Frequently, in developing countries, length-based methods of stock assessments are used. However, these have been shown to be inappropriate for long-lived, slow-growing species. Age-based methods are considered to be more reliable, but are used less frequently in the tropics due to the cost, and perceived difficulty in ageing tropical fish.
A previous FMSP project (R6465) found that length-based methods of estimating growth and mortality were inappropriate for long-lived, slow-growing species, and that the use of these estimates in stock assessments led to very poor management performance. Age-based growth estimates performed better, but their use in subsequent length-based assessments diluted the benefits. Follow-on project R7522 showed that using age-based estimates of total mortality improved management performance further.
As has been requested by two partner institutions for R6465, there is a need for advice on whether full age-based approaches (using virtual population analyses) are more appropriate, not only for slow-growing species, but those with different life history strategies.

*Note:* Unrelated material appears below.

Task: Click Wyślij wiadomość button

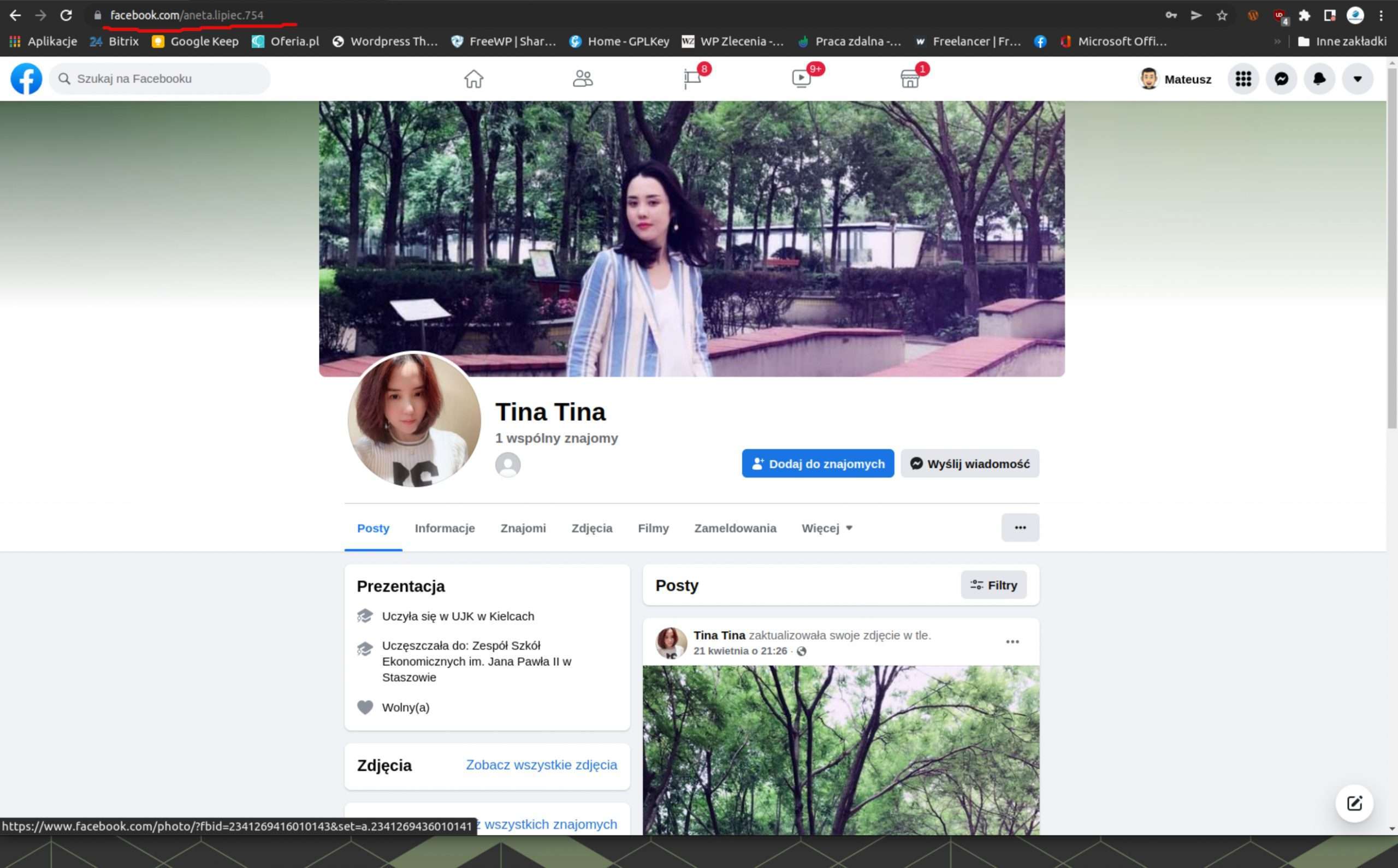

This desk-based project used management strategy simulations to determine whether age-based or length-based methods of stock assessment are more appropriate for contrasting species types. A moderately fast-growing rabbitfish Siganus sutor, and a slow-growing emperor Lethrinus mahsena were modelled, both species of importance to artisanal fishermen. Simulations were run over a 20-year period, from a range of starting fishing mortalities, simulating lightly to heavily exploited fisheries. Management, simulated to aim for a target fishing mortality of F0.1, was evaluated at the end of the period using three performance indicators, relating to stock conservation and fleet performance.
In addition to the simulation studies, a review was conducted of the use of length-based and age-based methods of assessment in developing countries, the characteristics of the fisheries in which they were used, and the biological characteristics of the fish species targeted. The review helped gauge the relative importance of each stock assessment method currently being used.

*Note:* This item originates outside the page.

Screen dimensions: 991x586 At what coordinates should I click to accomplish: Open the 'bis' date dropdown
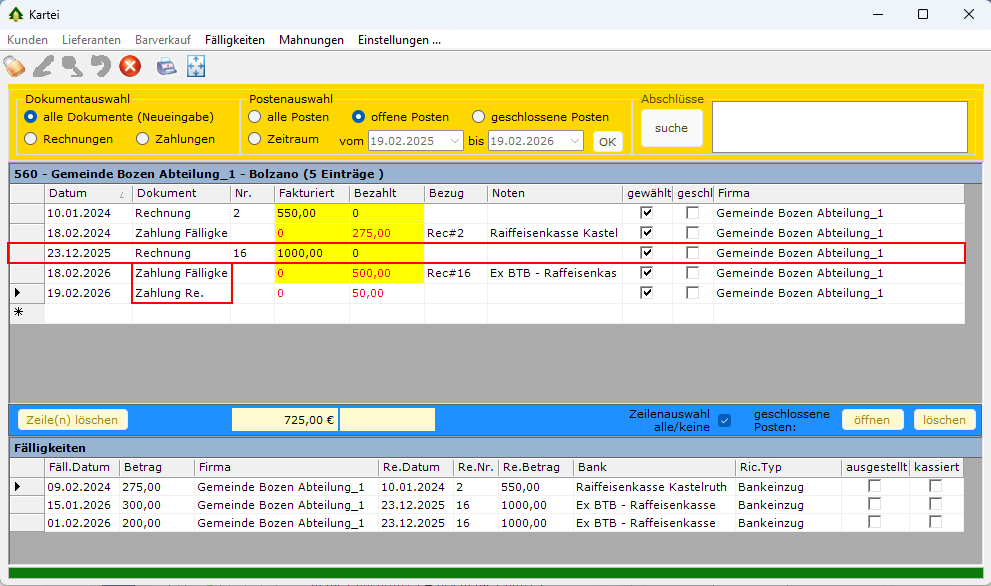575,141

The results showed that using fully age-based methods of assessment led to improved management performance compared to fully length-based assessment methods. This was true for both moderately short-lived, fast-growing and long-lived, slow-growing species. For long-lived, slow-growing species, however, fully age-based methods became less effective at very high levels of fishing mortality, and showed little or no improvement over length-based methods. Under these circumstances, it is important to obtain good length-at-age samples to estimate growth parameters and natural mortality.
The review of analytical models found that the most important factors in determining which type of method was used were GNP and latitude (which were positively correlated). The use of age-based parameters appears currently limited to richer nations and important industrial fisheries, both generally found in higher latitudes.
An increasing number of tropical fish species are being validated for ageing studies. The results of this study show that fully age-based assessment methods are more appropriate. Further advances in ageing techniques and validation, and the development of age-otolith weight relationships, which will allow cheaper and faster ageing of large numbers of fish, should encourage more developing countries to use these age-based methods in their fisheries.